Samsung is not a loser in the Chinese market

By Hu Weijia Source:Global Times Published: 2019/10/15 22:54:26

Photo: VCG

Samsung Electronics has maintained its image in China, even though the South Korea-based technology giant has reportedly announced that it is ending phone production in the country. 

According to a Reuters report in October, Samsung shut down its last mobile phone factory in China. On Tuesday, a post that circulated on Sina Weibo said Samsung had offered workers lucrative severance packages including back salary, severance pay, an extra month of social insurance fees, and even an EBOHR watch as a gift. Samsung also contacted other manufacturers to help its workers to find new jobs after the factory closes, according to the post. 

Although the news has not yet been confirmed, Samsung won respect from Chinese netizens with the "decent" shutdown of its last factory in China. Samsung is expected to continue selling its products in the Chinese smartphone market, the world's largest, despite ending phone production. Samsung's severance package will help the company win favor with Chinese consumers.

Despite the phone factory shutdown, the company didn't stop expanding its investment in China. Premier Li Keqiang on Monday visited Samsung's chip plant in Xi'an, Northwest China's Shaanxi Province. So far, the company has invested $10.87 billion in the first phase of the project, and the ongoing second phase will have an estimated investment of $15 billion, according to the Chinese government website. 

Samsung taught a lesson to some Chinese manufacturers, which often show less regard to employees. Many Chinese companies, especially small and medium-sized ones, offer no severance pay when laying off blue-collar workers. There are about 300 million blue-collar and rural migrant workers in China, and they will decide the future of the nation's manufacturing sector.

Some observers think that China doesn't need foreign companies as much as it once did, but they are wrong. The Chinese economy does not lack competitive domestic companies. However, Chinese companies need to learn from their foreign rivals how to foster a healthy corporate culture and meet their corporate social responsibility. This is the most effective way to improve the business environment in China. It's one reason why China is now choosing to speed up the timeline for opening its economy and attracting foreign investment.

Samsung stopped making mobile phones in China amid a fierce battle for market share with Chinese domestic competitors. However, that doesn't mean the technology giant has lost the game to Chinese smartphone makers such as Huawei or Xiaomi. Samsung still enjoys large global market share in smartphone sales, and it will encounter Chinese brands once again in the global markets. 
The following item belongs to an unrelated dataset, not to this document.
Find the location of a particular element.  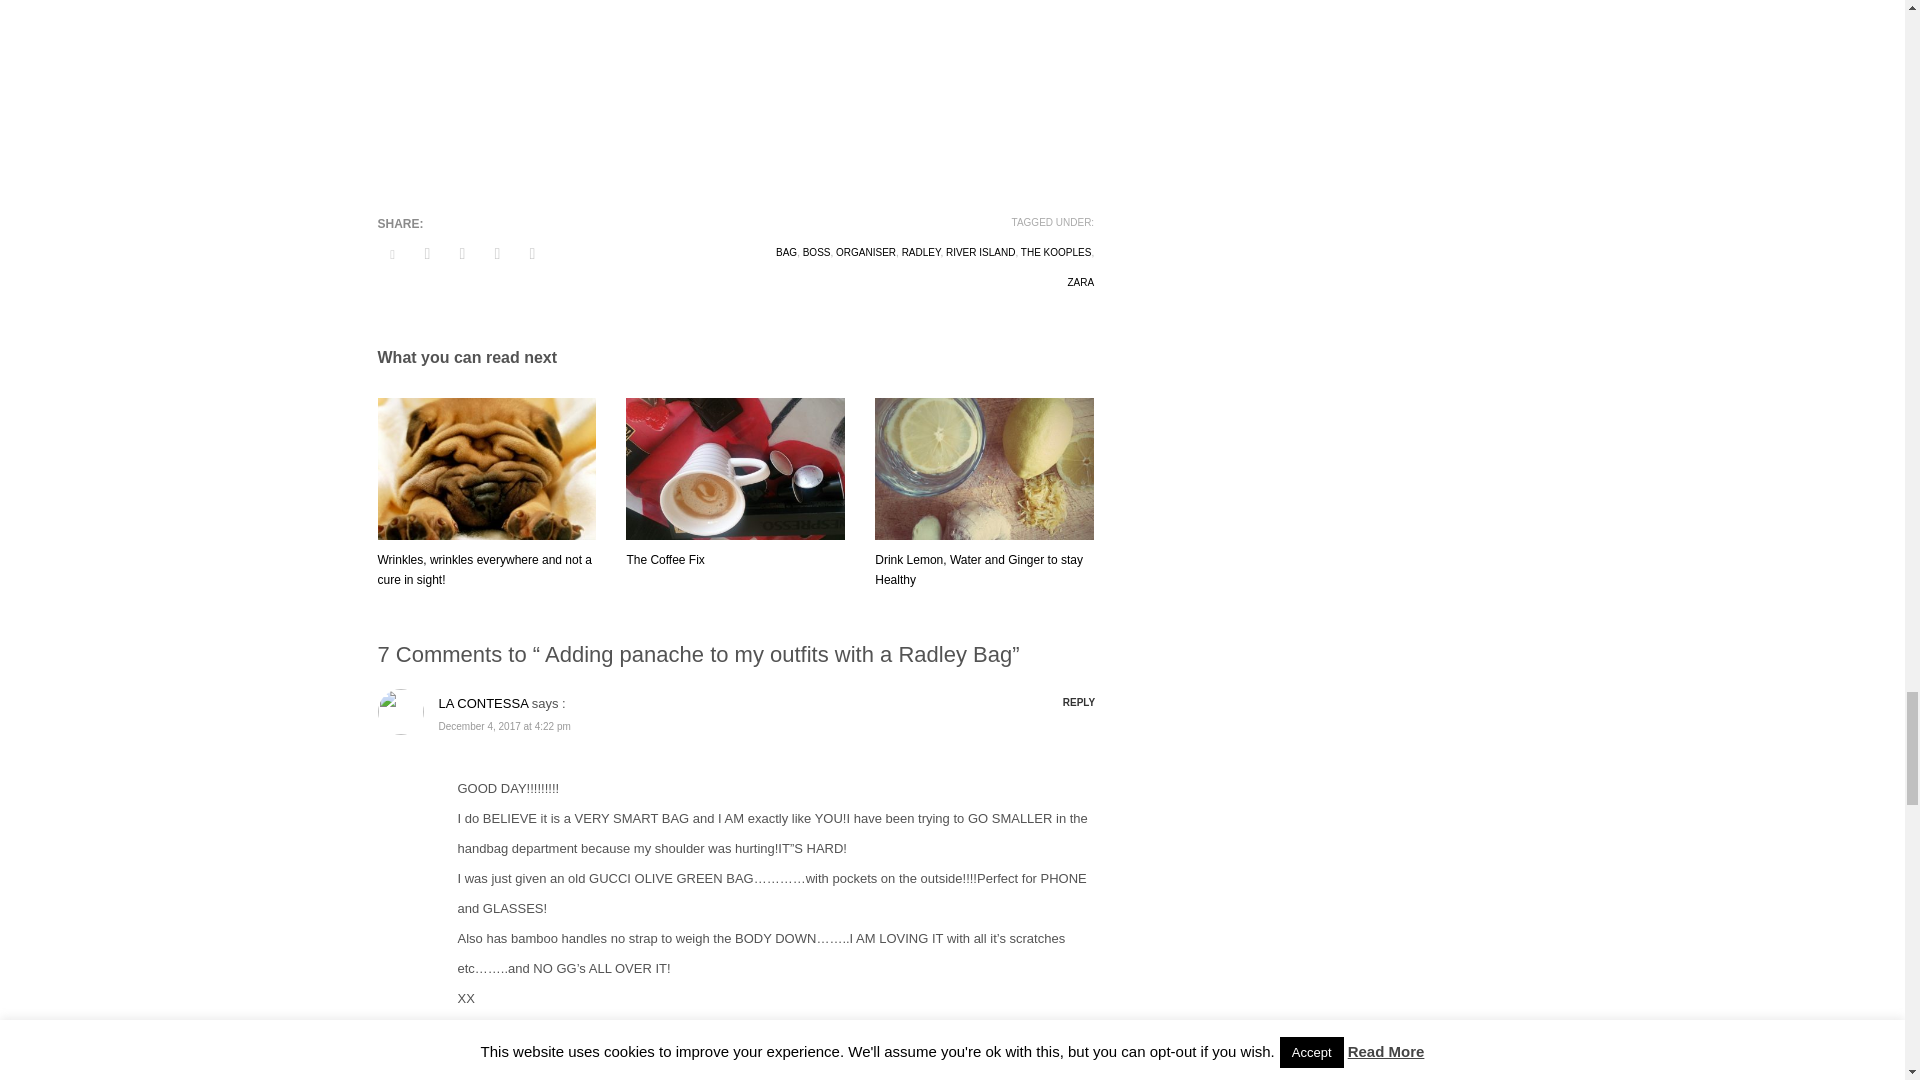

Huawei and other Chinese manufacturers have worked hard to increase their presence in global markets. They should learn from well-known giants such as Samsung in terms of enterprise management, corporate culture and social responsibility, in a bid to adapt to new environments in Western markets. The "decent" shutdown of Samsung's factory in China is a reflection of Samsung's soft power. If Chinese companies, especially those eyeing outbound investment, fail to learn from Samsung, they're unlikely to improve their global competitiveness.

The author is a reporter with the Global Times.